Roubaix, de son côté, a mis au point un partenariat avec les entreprises locales pour former des coachs capables de redonner confiance aux jeunes en vue d’une embauche.

Des projets plus coûteux sont également proposés par le collectif. Le milliard promis par Castex suffira-t-il ? Un récent rapport (13/12) du très libéral Institut Montaigne préconise de consacrer 30 milliards d’euros aux plus pauvres (chèques consommation, prêts garantis, aides sociales) pour soutenir leur pouvoir d’achat, bien plus affecté que celui des riches.
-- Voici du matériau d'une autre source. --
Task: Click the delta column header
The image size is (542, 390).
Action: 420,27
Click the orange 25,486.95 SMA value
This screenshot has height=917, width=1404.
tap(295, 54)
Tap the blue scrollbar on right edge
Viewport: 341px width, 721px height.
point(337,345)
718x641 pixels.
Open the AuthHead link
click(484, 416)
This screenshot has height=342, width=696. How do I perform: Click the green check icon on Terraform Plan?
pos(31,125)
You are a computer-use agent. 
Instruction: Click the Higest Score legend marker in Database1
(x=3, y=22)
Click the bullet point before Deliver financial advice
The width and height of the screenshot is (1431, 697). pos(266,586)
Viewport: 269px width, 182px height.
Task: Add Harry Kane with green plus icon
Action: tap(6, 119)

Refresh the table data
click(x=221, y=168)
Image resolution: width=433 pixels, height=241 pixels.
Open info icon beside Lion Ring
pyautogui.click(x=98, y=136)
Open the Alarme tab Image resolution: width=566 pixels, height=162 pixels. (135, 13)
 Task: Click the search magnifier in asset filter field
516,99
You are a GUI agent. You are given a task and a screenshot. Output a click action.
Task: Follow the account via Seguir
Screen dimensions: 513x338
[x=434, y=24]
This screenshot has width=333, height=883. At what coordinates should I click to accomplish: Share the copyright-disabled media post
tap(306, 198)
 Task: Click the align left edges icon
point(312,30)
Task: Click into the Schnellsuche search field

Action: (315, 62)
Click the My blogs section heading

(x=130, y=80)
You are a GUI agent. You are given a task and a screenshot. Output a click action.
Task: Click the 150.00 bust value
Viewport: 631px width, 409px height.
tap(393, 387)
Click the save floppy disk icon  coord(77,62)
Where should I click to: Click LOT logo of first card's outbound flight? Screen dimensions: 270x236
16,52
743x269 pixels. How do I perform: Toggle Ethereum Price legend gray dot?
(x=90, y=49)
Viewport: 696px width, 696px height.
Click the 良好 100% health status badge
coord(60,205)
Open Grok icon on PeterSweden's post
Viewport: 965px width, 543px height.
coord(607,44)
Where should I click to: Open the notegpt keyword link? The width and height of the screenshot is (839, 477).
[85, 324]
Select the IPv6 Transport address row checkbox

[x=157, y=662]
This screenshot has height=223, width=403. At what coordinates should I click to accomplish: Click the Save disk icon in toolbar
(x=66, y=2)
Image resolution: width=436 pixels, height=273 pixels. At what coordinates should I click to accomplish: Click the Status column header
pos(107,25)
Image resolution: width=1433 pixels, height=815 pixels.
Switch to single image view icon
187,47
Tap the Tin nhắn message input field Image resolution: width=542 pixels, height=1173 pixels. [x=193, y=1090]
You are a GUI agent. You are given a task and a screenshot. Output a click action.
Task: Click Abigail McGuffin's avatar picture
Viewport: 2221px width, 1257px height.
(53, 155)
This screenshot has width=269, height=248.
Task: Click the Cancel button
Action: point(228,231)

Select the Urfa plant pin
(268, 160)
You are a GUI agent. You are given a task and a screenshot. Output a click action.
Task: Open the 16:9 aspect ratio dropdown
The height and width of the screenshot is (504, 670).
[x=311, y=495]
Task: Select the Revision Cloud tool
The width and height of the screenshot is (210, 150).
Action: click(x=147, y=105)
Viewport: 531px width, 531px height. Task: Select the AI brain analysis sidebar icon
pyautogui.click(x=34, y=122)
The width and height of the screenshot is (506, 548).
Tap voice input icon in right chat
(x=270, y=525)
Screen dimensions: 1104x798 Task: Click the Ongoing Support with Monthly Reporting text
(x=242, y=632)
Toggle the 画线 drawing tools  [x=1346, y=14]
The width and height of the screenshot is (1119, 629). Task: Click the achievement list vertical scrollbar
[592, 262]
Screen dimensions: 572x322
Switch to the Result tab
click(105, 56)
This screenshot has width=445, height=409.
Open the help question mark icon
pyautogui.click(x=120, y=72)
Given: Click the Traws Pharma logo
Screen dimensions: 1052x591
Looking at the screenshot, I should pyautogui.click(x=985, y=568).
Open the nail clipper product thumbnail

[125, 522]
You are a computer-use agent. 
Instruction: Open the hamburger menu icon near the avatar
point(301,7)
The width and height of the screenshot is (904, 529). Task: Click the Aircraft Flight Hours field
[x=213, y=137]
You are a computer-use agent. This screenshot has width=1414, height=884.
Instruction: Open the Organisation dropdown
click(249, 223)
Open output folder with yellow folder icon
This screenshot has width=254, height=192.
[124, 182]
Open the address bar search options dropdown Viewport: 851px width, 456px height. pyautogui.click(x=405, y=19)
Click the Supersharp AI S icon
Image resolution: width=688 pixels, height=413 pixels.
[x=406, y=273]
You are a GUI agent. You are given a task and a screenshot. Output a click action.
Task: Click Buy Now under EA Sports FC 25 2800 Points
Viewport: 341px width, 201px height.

Thierry Falconnet, le maire (PS) de Chenôve (Côte-d’Or), a mis en place (aux côtés, notamment, du département et de Pôle emploi) un « revenu municipal jeunes » pour ceux « qui se retrouvent sans rien » (ni job d’été, ni intérim, ni CDD) (une sorte de RSA junior, qui ne fait pas l’unanimité chez les 200 maires).

Grigny grignote le désert médical

Grigny, pour sa part, lutte contre le désert médical et finance des médecins salariés avec l’aide d’une association. « On a réussi à faire revenir des gynécos et des dentistes dans la cité, des médecins dans les écoles », souligne Philippe Rio, le maire (PCF) de la ville.

Quant à l’édile (divers-droite) de Roubaix, Guillaume Delbar, il propose à des mallogés des « maisons à 1 euro » (logis abandonnés d’une surface moyenne de 70 m2 où seuls restent à charge les travaux de réhabilitation).

Même si le gouvernement bloque la plupart des amendements à la loi de finances inspirés par l’appel du 14 novembre, il vient de faire une concession à la « verticalité » en demandant aux préfets d’associer, au sein de chaque département, des maires de banlieue aux comités régionaux de suivi du plan de relance.